● WHAT IS BEING ASKED
Answer these questions from the Samsung R540 thread:
(a) What screen resolution is the poster stuck at?
(b) Which two components does the poster call an exotic mix in the laptop?
(c) Which package was installed in the setup that finally worked?

● TEXT TO READ
----------------------------------------

# Samsung R540 graphics card problems



## alwalo (Jan 2, 2020)

This week I have revived 2010 budget laptop with FreeBSD. It works pretty nicely, web browser handles multiple tabs of modern web, thunderbird works and to code i use vi/vim anyways.

The only thing I have problems with is graphics support. Right now i have 1024x768 resolution and i can't change it to higher. I have installed only packages: Xorg, meta-lxde, firefox, thunderbird, libreoffice, drm-kmod

This laptop has an exotic mix of Intel Core i3 350M and ATI Mobility Radeon HD 545v.

I have read section on Xorg configuration of documentation. Here are my experiments:

- adding kld_list="i915kms" to /etc/rc.conf have significantly changed my startup text mode resolution to higher. Unfortunately GUI crashed on "startx", with fatal errors

- adding "intel" to /usr/local/etc/X11/xorg.conf.d/driver-intel.conf results in: display not found (if I remember correctly)

- adding "radeon" to /usr/local/etc/X11/xorg.conf.d/driver-radeon.conf results in: display not found (if I remember correctly)

------------------------------

I think it might be something with double graphics cards, setup of which handbook doesn't explain. And also I have tried playing around with adding Bus_ID "PCI:" to configs but also without positive effect. 

Additional note, my startx user is added to "video" and "wheel" groups.


----------



## SirDice (Jan 2, 2020)

Graphics - FreeBSD Wiki


----------



## alwalo (Jan 2, 2020)

I have just spent 2 hours trying different combinations of settings, what has finally worked for me is disabling everything AMD/Radeon and leaving k915kms in /etc/rc with xf86-video-intel installed. I still plan to set up second card later on, maybe will add post later if I have problems (hopefully my understanding has imporoved enough so I can do it without bothering you).


----------

----------------------------------------

(Entries on where items appear)
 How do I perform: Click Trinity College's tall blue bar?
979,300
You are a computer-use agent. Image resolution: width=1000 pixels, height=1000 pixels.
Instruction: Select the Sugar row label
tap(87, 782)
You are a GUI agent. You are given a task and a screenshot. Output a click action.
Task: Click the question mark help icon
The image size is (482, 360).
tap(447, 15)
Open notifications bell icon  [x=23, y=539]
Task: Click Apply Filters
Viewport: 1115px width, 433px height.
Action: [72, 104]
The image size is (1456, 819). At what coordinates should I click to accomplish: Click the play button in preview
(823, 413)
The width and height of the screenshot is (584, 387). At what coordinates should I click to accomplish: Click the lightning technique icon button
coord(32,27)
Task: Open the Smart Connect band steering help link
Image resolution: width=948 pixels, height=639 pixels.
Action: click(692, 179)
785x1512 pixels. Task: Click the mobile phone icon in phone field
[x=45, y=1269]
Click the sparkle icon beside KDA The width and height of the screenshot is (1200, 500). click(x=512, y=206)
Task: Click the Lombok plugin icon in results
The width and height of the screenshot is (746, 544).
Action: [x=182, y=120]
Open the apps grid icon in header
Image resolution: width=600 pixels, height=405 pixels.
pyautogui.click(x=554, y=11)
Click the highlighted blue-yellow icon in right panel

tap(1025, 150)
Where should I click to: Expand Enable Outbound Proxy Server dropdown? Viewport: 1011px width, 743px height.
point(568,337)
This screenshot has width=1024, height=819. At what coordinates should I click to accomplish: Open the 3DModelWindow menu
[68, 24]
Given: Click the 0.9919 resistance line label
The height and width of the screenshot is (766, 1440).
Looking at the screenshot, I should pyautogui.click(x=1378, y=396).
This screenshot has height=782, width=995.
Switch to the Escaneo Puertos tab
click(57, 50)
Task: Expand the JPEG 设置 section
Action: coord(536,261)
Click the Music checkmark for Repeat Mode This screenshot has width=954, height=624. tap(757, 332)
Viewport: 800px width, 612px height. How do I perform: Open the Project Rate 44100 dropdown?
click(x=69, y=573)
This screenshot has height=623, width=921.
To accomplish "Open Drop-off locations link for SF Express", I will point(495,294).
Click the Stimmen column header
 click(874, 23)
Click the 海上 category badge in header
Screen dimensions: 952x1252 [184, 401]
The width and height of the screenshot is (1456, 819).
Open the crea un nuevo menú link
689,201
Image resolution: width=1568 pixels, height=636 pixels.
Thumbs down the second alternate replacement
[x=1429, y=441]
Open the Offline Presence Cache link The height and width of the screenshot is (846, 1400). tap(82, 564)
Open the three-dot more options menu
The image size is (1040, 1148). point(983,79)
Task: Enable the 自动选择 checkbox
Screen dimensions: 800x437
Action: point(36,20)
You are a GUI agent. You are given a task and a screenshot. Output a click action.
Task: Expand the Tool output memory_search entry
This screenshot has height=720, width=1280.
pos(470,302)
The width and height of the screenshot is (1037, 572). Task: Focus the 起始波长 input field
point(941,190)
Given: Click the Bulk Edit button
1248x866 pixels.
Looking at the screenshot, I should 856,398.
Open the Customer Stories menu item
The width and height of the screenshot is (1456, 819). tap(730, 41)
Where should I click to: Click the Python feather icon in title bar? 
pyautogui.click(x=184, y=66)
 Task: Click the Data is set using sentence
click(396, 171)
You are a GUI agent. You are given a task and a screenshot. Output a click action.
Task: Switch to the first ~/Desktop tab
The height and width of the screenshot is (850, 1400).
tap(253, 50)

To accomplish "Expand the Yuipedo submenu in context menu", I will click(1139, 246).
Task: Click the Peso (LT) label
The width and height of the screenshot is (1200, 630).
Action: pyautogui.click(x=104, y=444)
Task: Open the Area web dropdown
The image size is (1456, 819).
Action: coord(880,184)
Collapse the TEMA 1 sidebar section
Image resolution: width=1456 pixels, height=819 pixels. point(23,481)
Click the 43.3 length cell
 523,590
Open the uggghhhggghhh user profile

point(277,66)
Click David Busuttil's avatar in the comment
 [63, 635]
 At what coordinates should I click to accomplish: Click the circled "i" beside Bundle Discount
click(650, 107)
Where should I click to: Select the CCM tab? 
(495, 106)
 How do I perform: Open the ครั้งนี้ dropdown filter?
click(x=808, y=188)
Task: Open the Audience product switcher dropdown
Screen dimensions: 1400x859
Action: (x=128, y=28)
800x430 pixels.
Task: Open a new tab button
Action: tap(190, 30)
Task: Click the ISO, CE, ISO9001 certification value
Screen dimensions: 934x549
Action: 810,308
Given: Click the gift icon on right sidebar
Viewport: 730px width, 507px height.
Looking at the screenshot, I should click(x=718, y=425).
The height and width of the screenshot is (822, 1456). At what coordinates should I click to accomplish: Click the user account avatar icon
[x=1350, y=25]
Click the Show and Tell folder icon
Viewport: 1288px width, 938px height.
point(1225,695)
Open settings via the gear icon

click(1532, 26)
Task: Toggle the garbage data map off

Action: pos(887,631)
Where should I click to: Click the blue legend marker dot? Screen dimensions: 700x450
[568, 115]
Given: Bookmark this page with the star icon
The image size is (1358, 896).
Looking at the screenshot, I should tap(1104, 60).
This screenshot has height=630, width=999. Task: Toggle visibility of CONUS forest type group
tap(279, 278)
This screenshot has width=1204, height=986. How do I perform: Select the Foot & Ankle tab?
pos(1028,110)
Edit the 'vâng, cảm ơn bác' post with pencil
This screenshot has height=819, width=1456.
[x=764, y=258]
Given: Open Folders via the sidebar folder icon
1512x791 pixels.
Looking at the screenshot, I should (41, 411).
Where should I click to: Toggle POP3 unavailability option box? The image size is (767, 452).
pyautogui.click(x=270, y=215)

----------------------------------------

● RESPONSE FOR THIS EXERCISE
(a) 1024x768
(b) Intel Core i3 350M and ATI Mobility Radeon HD 545v
(c) xf86-video-intel